After being processed by baidu server, baidu server will return data to the browser. In this case, a Response Headers will be sent to the browser:

Bdpagetype:1 Bdqid:0xddf2be49000b5995 Bduserid:0 Cache-Control:private Connection:Keep-Alive Content-Encoding:gzip Content-Type:text/html; charset=utf-8 Cxy_all:baidu+09720a4fa84e5493ae7506a57de6bc05 Date:Sat, 14 Oct 2017 09:39:32 GMT Expires:Sat, 14 Oct 2017 09:39:32 GMT Server:BWS/1.1 SET-cookie :BDSVRTM=49; path=/ Set-Cookie:BD_HOME=0; path=/ Set-Cookie:H_PS_PSSID=1440_13551_21103_24658; path=/; domain=.baidu.com Strict-Transport-Security:max-age=172800 Transfer-Encoding:chunked Vary:Accept-Encoding X-Powered-By:HPHP X-Ua-Compatible:IE=Edge,chrome=1Copy the code


Response Headers specifies whether or not to cache the page, how to interpret the Response information, cookie Settings, privacy information, etc.

Among them

  • Content-encoding: Gzip tells the browser that the entire response body is compressed using the GZIP algorithm.
  • Content-Type:text/html; Charset = UTF-8 tells the browser to render the content of the response in HTML with utF-8 character set.
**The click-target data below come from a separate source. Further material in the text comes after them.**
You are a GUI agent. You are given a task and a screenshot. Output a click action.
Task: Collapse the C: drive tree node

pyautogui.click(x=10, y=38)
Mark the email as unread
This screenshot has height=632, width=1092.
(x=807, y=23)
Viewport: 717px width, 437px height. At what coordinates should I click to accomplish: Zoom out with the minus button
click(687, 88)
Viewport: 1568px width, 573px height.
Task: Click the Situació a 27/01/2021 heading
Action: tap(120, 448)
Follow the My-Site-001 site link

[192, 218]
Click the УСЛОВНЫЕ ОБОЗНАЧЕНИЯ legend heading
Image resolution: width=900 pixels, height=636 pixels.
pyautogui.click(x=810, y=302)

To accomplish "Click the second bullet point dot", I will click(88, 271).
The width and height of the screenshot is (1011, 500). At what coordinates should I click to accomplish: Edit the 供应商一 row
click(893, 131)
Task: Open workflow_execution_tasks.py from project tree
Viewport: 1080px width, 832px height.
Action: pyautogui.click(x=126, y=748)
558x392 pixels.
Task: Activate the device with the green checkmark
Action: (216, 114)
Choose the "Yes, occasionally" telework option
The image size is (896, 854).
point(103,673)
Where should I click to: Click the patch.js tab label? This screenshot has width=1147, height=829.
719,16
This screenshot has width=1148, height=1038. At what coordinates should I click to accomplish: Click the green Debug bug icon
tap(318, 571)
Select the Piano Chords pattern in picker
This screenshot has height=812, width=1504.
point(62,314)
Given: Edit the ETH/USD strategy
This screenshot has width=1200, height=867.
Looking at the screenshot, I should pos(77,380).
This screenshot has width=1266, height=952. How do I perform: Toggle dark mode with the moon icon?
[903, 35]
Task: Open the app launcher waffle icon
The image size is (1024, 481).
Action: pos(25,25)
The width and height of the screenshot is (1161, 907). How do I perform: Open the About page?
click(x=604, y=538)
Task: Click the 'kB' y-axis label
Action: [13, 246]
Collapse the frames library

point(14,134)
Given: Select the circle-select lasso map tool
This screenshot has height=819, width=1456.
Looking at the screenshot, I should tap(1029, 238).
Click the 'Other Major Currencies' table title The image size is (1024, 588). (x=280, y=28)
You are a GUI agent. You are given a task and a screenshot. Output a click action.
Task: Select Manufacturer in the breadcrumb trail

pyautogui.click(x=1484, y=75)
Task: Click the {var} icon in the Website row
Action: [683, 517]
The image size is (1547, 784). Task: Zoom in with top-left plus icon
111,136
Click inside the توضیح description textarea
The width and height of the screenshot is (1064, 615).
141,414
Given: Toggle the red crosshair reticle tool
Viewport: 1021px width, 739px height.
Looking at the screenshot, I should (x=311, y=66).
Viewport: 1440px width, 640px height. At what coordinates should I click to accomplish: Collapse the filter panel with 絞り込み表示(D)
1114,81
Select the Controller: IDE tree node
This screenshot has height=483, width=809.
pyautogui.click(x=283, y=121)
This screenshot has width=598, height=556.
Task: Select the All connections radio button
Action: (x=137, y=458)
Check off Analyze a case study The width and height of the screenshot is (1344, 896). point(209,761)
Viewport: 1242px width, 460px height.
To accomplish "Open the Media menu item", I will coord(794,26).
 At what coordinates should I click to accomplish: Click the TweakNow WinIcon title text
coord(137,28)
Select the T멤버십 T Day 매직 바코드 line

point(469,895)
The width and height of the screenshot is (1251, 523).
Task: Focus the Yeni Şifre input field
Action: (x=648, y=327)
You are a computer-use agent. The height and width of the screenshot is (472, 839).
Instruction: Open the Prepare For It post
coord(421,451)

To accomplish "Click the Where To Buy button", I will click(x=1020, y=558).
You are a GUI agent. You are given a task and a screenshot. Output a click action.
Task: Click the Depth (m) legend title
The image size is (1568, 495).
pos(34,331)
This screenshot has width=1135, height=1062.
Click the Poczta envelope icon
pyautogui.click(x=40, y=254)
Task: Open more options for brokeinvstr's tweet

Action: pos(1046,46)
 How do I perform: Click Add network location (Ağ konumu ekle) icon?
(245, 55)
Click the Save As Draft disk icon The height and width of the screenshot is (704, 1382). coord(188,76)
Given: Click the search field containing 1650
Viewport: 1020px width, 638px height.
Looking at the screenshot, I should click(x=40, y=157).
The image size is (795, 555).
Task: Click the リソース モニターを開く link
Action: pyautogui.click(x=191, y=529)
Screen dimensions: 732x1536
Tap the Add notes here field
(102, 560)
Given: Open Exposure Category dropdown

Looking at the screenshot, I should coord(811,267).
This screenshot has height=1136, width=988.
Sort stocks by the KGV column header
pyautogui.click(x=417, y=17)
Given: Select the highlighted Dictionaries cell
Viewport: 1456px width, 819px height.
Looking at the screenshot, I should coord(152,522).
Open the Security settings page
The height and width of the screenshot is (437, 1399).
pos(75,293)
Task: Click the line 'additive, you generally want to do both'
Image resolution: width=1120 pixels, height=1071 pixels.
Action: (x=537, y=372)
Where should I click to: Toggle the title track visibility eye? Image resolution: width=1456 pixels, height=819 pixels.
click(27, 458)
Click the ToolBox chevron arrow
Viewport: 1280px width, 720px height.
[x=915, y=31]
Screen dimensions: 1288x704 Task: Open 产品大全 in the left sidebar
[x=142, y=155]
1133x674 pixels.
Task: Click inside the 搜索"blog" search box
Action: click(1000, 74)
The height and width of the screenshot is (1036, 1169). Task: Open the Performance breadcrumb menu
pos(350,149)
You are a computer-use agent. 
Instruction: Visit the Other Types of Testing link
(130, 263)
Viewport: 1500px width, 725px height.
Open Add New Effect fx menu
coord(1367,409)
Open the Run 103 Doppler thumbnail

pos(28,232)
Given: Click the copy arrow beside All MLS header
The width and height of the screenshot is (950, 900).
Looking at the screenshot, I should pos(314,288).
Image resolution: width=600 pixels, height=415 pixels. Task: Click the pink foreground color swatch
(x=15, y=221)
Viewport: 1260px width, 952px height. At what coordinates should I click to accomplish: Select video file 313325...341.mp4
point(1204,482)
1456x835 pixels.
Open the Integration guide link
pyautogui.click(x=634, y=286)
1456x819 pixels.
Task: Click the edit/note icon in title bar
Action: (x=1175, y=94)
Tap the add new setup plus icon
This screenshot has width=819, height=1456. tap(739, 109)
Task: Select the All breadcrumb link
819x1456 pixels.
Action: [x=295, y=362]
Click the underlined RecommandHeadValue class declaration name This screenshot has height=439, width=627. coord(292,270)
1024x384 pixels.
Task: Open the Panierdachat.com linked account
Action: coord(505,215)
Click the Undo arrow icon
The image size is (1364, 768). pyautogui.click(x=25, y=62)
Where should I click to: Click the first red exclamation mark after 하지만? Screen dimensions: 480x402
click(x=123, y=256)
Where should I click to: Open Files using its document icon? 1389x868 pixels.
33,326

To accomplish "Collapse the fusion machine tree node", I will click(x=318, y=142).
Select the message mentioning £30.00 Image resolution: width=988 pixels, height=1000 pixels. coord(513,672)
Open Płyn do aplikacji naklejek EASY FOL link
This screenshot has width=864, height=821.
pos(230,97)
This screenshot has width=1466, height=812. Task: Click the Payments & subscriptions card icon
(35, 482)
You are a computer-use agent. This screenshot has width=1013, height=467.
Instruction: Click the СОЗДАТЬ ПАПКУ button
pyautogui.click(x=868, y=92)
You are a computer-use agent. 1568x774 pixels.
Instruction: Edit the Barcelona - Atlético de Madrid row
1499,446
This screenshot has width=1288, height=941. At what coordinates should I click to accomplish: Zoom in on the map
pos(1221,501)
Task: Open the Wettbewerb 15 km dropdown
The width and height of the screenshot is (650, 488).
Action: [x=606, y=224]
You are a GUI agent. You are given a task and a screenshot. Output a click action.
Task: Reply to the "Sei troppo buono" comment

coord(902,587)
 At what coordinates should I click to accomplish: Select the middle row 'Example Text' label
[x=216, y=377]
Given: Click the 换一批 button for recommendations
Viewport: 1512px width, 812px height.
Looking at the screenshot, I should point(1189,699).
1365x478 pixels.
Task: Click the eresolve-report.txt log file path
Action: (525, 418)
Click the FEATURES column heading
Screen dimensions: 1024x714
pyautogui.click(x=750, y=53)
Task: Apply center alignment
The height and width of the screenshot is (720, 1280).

8. Display baidu page in Chrome

At this time, Chrome browser gets the response content and starts to display the HTML page of Baidu. When the browser displays, it finds that it needs to obtain other tag content, such as images, CSS style sheets, JavaScript files. Therefore, the browser will continue to send requests for these static files to baidu server. Baidu will cache them and distribute them using content Distribution Network (CDN), so these static files are backed up in many CDN data centers, so the browser can get these static files quickly.

To complete the display of the page bar:


Of course, this is just a brief introduction, so that you have a clear understanding, if you are interested in networking, to understand the composition of computer networks, what is message, what is packet switching, how to shake hands and the relationship between the layers, such as the physical layer, the data link layer, the transport layer and so on.